Ao longo da análise dos dados apresentados podemos perceber que o debate étnico racial no que se refere à política de reserva de vagas na UERJ é perpassado não só pelas características próprias do processo do vestibular, mas pelas condições impostas historicamente à população negra na sociedade brasileira. Estas barreiras estão relacionadas ao racismo estrutural sistêmico, presente em todos os espaços da sociedade e que se apresenta como negativa de direitos e serviços para a população negra, no campo da educação, cultura, saúde, habitação, trabalho, renda, entre outros. O racismo também reflete na construção e na implementação dessa política pública afirmativa de acesso ao ensino superior, voltada ao segmento étnico e racial.

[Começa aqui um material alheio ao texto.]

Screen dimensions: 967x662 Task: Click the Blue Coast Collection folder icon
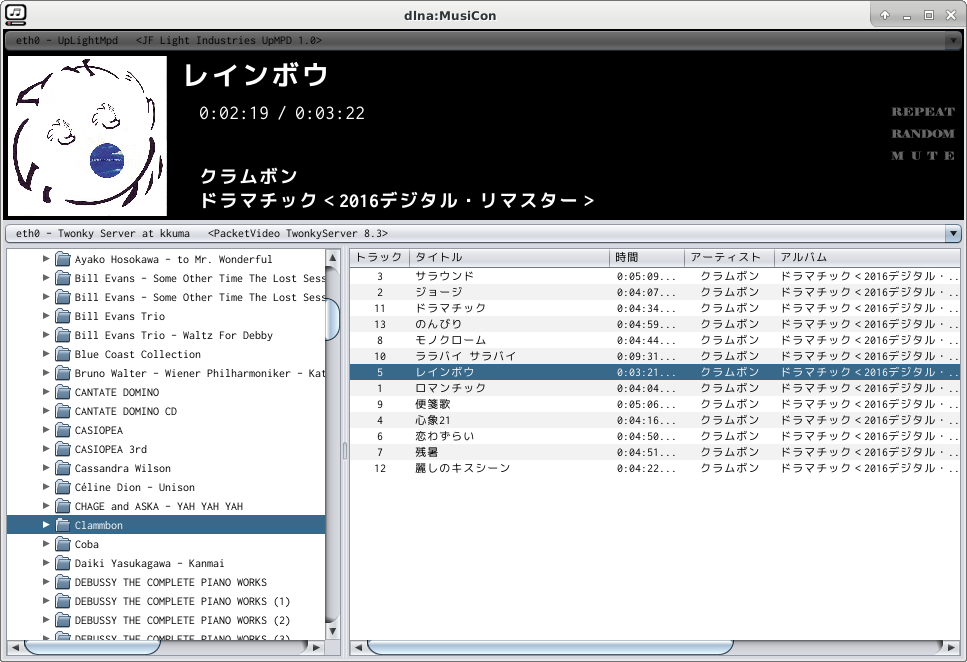coord(62,354)
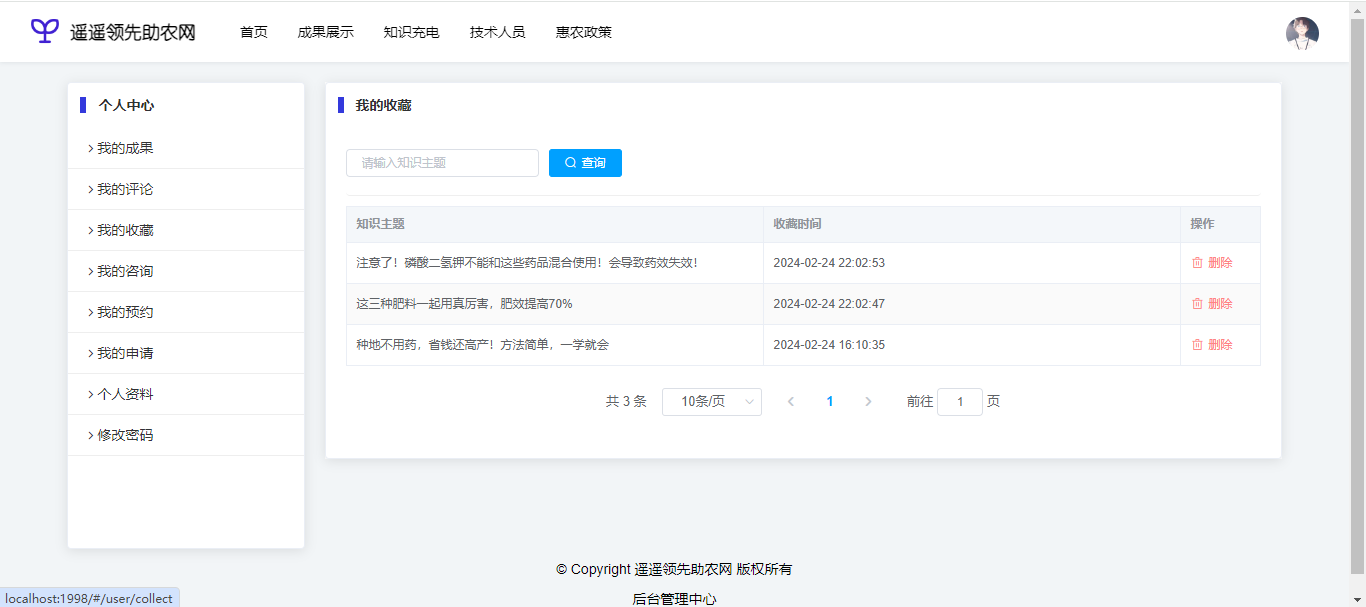Open 我的咨询 sidebar item

[x=125, y=272]
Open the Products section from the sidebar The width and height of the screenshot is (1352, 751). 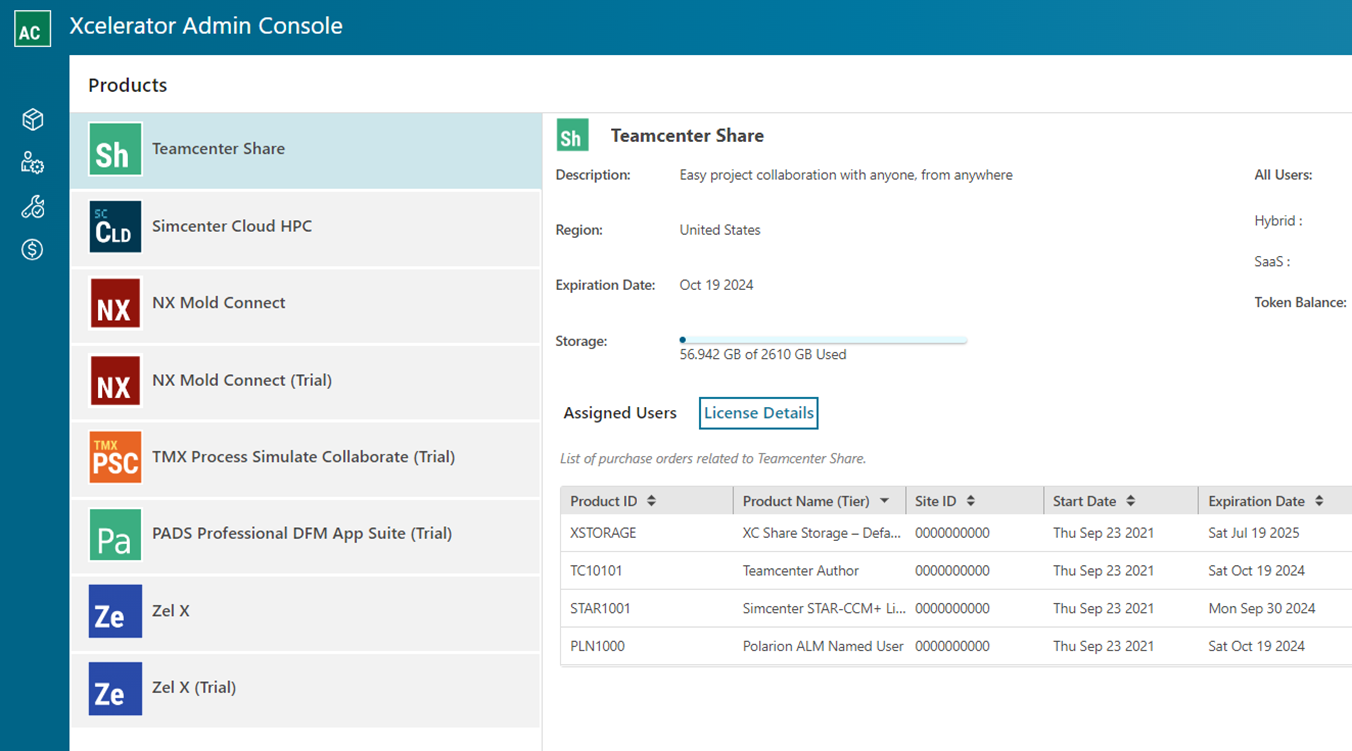click(31, 119)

A luz dessa reflexão pode-se identificar que, apesar de pioneira, com mais de 17 anos de efetivação da política pública de acesso por meio de vagas reservadas à população negra, a UERJ ainda se depara com o não preenchimento total das vagas destinadas à cota étnico-racial para os cursos de graduação. Dessa forma, o compromisso com o fortalecimento e ampliação dessa política pública de ações afirmativas impõe a Universidade que se adote uma ação proativa no sentido de promover a ampla participação dos potenciais candidatos a concorrerem pelas vagas destinadas aos negros, indígenas e com a atualização da legislação, também os quilombolas.
Trazer a pauta das cotas étnico raciais à discussão é falar não somente do acesso dos negros e indígenas no ensino superior, mas também, discutir os processos e as barreiras a serem enfrentados para a garantia da ocupação efetiva das vagas que lhes são reservadas por direito através da política de cotas étnicos raciais.